Each record is to be duplicated exactly, with nothing added.

__Data for this task__.
[Start of Attachment]

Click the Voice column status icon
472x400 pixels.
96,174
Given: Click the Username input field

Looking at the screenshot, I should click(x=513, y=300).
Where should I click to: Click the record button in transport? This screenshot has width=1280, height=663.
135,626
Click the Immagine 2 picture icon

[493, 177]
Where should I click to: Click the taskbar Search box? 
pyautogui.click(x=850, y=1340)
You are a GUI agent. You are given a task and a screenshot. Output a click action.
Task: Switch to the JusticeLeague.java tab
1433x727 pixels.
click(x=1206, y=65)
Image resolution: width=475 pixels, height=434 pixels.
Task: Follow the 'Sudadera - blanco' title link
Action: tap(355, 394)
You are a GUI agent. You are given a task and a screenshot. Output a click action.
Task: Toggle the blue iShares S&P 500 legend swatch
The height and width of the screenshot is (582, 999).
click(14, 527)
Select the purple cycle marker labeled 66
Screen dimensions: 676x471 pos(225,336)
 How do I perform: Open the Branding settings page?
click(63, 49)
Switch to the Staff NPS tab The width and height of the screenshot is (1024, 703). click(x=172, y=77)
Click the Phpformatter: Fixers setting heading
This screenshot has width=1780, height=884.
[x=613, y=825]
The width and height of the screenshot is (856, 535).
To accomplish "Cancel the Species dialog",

[End of Attachment]

__Response to this task__.
Click the Voice column status icon
472x400 pixels.
96,174
Given: Click the Username input field

Looking at the screenshot, I should click(x=513, y=300).
Where should I click to: Click the record button in transport? This screenshot has width=1280, height=663.
135,626
Click the Immagine 2 picture icon

[493, 177]
Where should I click to: Click the taskbar Search box? 
pyautogui.click(x=850, y=1340)
You are a GUI agent. You are given a task and a screenshot. Output a click action.
Task: Switch to the JusticeLeague.java tab
1433x727 pixels.
click(x=1206, y=65)
Image resolution: width=475 pixels, height=434 pixels.
Task: Follow the 'Sudadera - blanco' title link
Action: tap(355, 394)
You are a GUI agent. You are given a task and a screenshot. Output a click action.
Task: Toggle the blue iShares S&P 500 legend swatch
The height and width of the screenshot is (582, 999).
click(14, 527)
Select the purple cycle marker labeled 66
Screen dimensions: 676x471 pos(225,336)
 How do I perform: Open the Branding settings page?
click(63, 49)
Switch to the Staff NPS tab The width and height of the screenshot is (1024, 703). click(x=172, y=77)
Click the Phpformatter: Fixers setting heading
This screenshot has width=1780, height=884.
[x=613, y=825]
The width and height of the screenshot is (856, 535).
To accomplish "Cancel the Species dialog",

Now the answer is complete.